Se entriamo in questa esperienza interiore, ci accorgiamo che diventare Gesù non è entrare in una esperienza solitaria, ma è regalare quella visione meravigliosa di comunione a ogni fratello, perché si sviluppi in lui, attraverso questa ricerca inesauribile del mistero divino, la speranza di crescere nella verità, anche se egli non se ne accorge.  Questo è motivo di grande libertà interiore. Noi qualche volta cadiamo nella tentazione di verificare le cose in base ai successi. Non dobbiamo mai fare così, dobbiamo solo regalare, regalare la storia di quell’umanità che Gesù ha redento, ha rifatto, ha rigenerato, perché credeva in una condivisione di vita che realizzasse la ricerca di se stesso. Come sarà bello il paradiso quando incontreremo tanti fratelli e diremo: “Com’è luminoso quel mio fratello che ho incontrato tanti anni fa! Il Signore da quell’incontro ha generato una novità, che è diventata per lui misteriosamente eternità beata!”.  Allora intuiamo come l’esperienza apostolica è l’esuberanza. È molto bello come negli Atti degli Apostoli l’esultanza di quella comunità sia stata paragonata ad una ubriachezza divina. L’apostolo è un ubriaco di Gesù Cristo e vuole regalare una bellezza meravigliosa al fratello, pur nelle difficoltà, in vista di una grande visione gloriosa nella realtà del cielo.

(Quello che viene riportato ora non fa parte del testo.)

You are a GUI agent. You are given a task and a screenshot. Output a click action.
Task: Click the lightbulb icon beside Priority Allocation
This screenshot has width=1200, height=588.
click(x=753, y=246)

 E quello che viviamo in questa Eucaristia! La bellezza di questa Eucaristia è che qui è presente il mondo intero e attraverso la nostra fede, in questo momento stiamo regalando l’umanità a tutti e, all’uscire di chiesa, dovremmo dire al fratello, con il sorriso: “Sei un capolavoro del Signore, cammina!”. Allora percepiremmo come la gioia dell’apostolato sia una gioiosa testimonianza, perché condividiamo soprattutto nella vitalità e nella fecondità dell’Eucaristia la bellezza della nostra identità. Chiediamo allo Spirito Santo, in questa Eucaristia, di accogliere la bellezza di questo dono, in modo che l’apostolato sia un immenso grazie vivente al Signore. Dovremmo dire sempre: “Sto regalandomi a chi la Provvidenza mi ha fatto incontrare”.